Information given:
-.-.-

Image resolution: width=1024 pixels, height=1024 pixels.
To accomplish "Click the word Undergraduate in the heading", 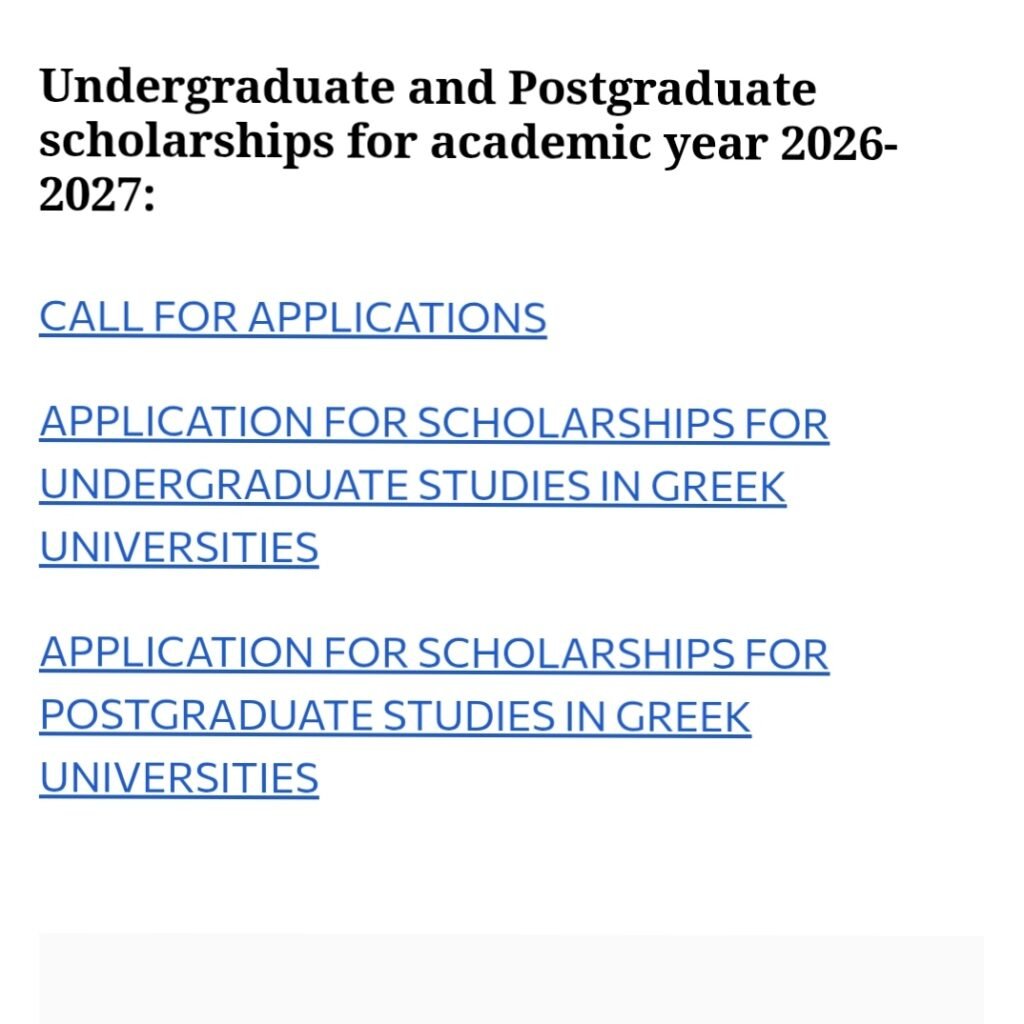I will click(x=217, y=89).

-.-.-

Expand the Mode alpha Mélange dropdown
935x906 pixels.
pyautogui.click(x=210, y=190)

-.-.-

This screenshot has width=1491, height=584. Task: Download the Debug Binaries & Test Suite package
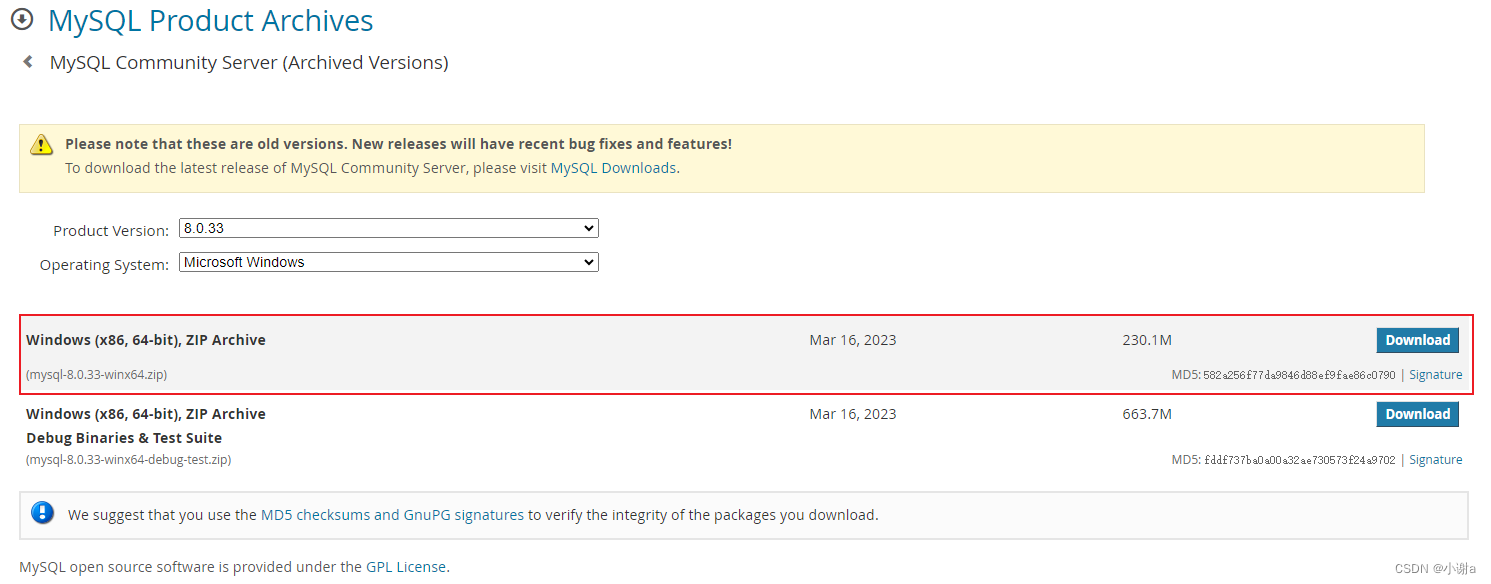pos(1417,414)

-.-.-

Stated problem: Please locate each line in the records above that contains the word "pixels" and copy those lines in full.

Task result:
Image resolution: width=1024 pixels, height=1024 pixels.
935x906 pixels.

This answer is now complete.